HOW TO COMPLETE THIS TASK: From the line containing "Click the path" to the final line of the entries, every line is to be reproduced exactly; no other line belongs in the output.

*** Opening RECORDS TO PROCESS ***

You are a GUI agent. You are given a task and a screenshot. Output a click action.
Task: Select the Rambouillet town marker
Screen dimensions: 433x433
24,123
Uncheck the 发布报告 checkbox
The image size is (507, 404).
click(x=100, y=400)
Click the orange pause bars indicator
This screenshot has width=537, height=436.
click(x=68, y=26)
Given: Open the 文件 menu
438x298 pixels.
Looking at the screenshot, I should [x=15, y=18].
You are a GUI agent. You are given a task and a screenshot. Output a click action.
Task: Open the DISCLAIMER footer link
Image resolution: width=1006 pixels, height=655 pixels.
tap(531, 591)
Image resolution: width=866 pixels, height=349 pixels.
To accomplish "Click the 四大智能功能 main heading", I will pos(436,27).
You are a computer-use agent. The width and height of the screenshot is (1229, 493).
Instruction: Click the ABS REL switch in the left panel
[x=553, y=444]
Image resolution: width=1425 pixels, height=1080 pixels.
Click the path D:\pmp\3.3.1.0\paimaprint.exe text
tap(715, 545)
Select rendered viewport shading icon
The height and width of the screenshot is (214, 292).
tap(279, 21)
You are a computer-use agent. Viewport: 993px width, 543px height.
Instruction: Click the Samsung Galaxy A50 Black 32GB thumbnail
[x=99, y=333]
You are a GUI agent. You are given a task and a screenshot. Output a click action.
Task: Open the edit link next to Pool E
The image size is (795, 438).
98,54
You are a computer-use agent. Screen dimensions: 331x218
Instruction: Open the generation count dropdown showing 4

*** Closing RECORDS TO PROCESS ***

SOLUTION FOR THIS PROBLEM:
Click the path D:\pmp\3.3.1.0\paimaprint.exe text
tap(715, 545)
Select rendered viewport shading icon
The height and width of the screenshot is (214, 292).
tap(279, 21)
You are a computer-use agent. Viewport: 993px width, 543px height.
Instruction: Click the Samsung Galaxy A50 Black 32GB thumbnail
[x=99, y=333]
You are a GUI agent. You are given a task and a screenshot. Output a click action.
Task: Open the edit link next to Pool E
The image size is (795, 438).
98,54
You are a computer-use agent. Screen dimensions: 331x218
Instruction: Open the generation count dropdown showing 4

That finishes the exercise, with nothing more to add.